> [YOUR GOAL] Set the records down again exactly, apart from any pictures in them.

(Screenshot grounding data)
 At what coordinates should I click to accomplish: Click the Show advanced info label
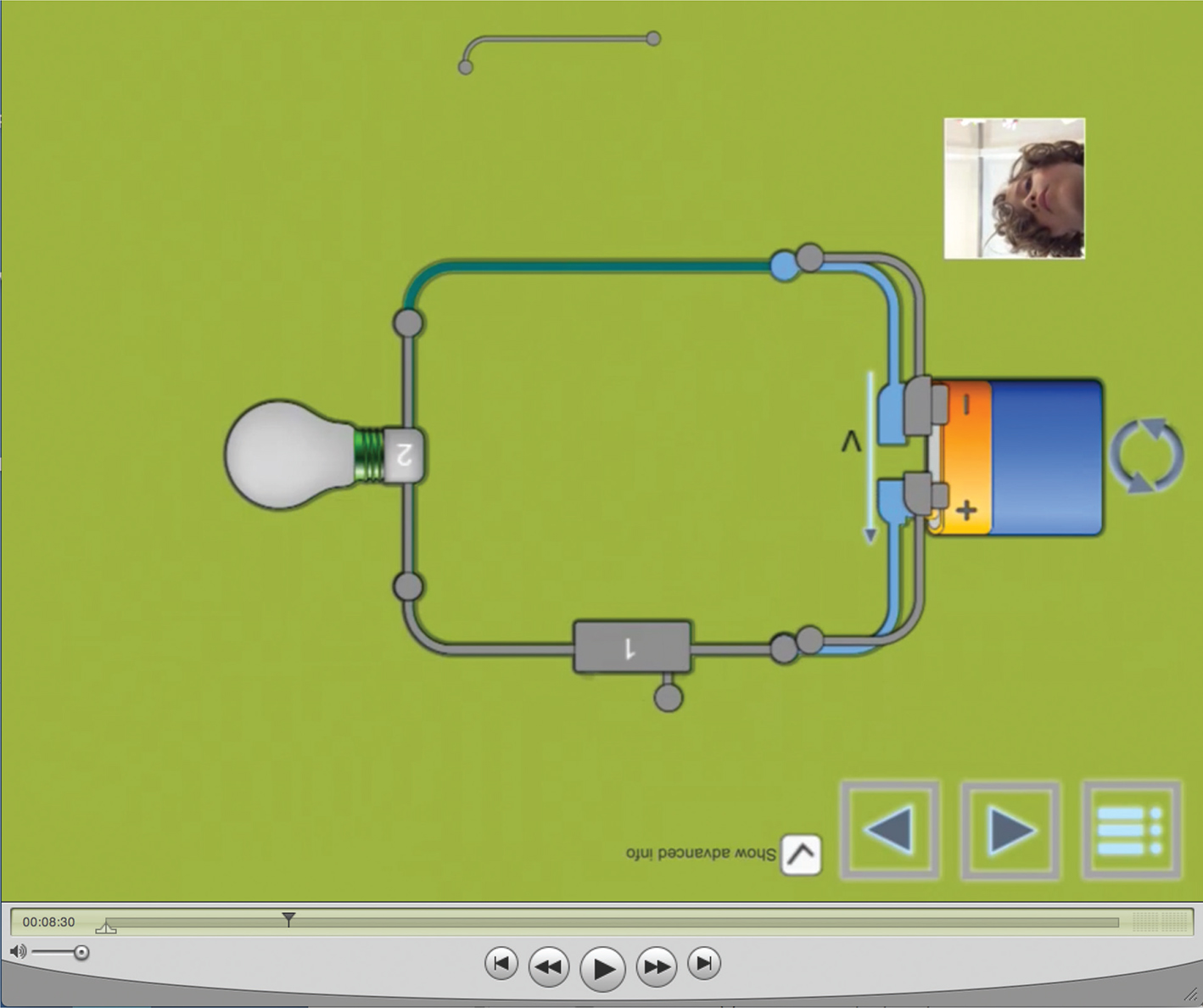click(x=701, y=854)
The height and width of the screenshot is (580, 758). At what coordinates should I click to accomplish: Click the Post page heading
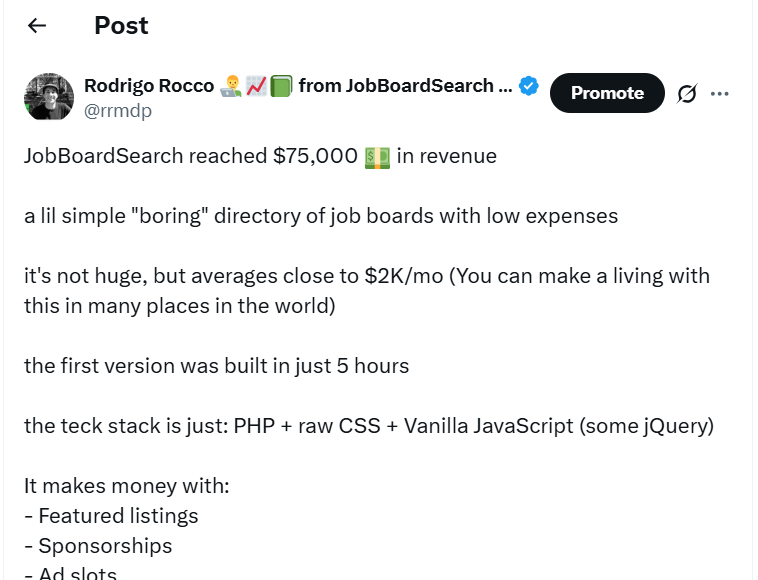121,26
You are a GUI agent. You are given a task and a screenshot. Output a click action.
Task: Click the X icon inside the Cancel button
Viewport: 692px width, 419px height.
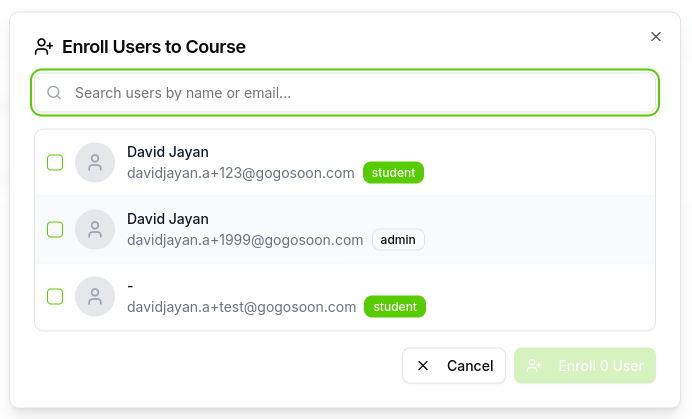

> [RESPONSE TO THIS TASK]
 At what coordinates should I click to accomplish: Click the Show advanced info label
click(x=701, y=854)
The height and width of the screenshot is (580, 758). At what coordinates should I click to accomplish: Click the Post page heading
121,26
You are a GUI agent. You are given a task and a screenshot. Output a click action.
Task: Click the X icon inside the Cancel button
Viewport: 692px width, 419px height.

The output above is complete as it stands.